O que restava fazer era caminhar de botas por aquela rua molhada. Tão úmida que ficou escorregadia. Comprometia até os passos, atropelados por um caminhar lento, em comunhão com ideias reflexivas.
A chuva já quase estancara. A insistência em viver e assumir certos riscos era evidente no fundo daquela ruga circular que ela mantinha nos olhos.
Paciência, perseverança, citavam os mestres. Mas talvez até eles, em algum momento da vida, pensavam no mundanismo da existência. Esquecendo os ritos e aquela vontade soberana de se purificar. A carne é fraca, diz o dito popular. Não precisa ser mestre, chefe ou guru para entender que quem está na chuva tem que se molhar.
Estranha criatura esta: de botas pretas emborrachadas na chuva da ruela suja. Quem teria jogado tanto lixo no chão? O que provocaria a pressa do rato, que numa rapidez assustadora, entrou chispando no bueiro. Os ralos e os detritos consumidos… tudo parecia nojento. Com certeza era.
De resto, mistérios contidos na vida e na chuva. As águas são transmutações. A vida é cósmica.
Ao longe, um velho tossia. A umidade feria qualquer pulmão. Os bolores e os odores andam sempre juntos.
Já em casa, desta vez em área seca, toca o telefone. Era a voz da agradável e sorridente Maria convidando para um giro num descolado Pub do Moinhos de Vento. Boa ideia!

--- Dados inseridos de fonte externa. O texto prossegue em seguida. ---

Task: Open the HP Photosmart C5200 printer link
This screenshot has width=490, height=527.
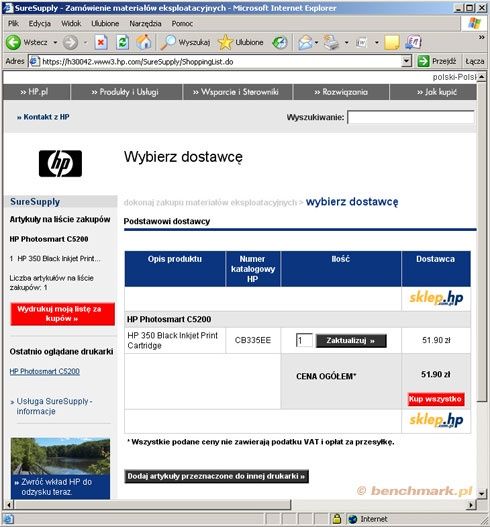Action: [x=45, y=371]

Novamente a chuva. Que ia e vinha, que não desistia de molhar, fosse a rua, as pessoas ou os ratos, que, inevitavelmente, fugiam como ladrões. Atentos somente às suas vontades. Acreditando serem bonzinhos. Embora sejam repugnantes e traiçoeiros. Apreciadores de um bom queijo.
Sempre roubado!
Depois, a vitimização: “é a sociedade que reprime, machuca e marginaliza”. Viva a chuva! Salve as águas! Jamais os ratos.
Eles são nocivos demais!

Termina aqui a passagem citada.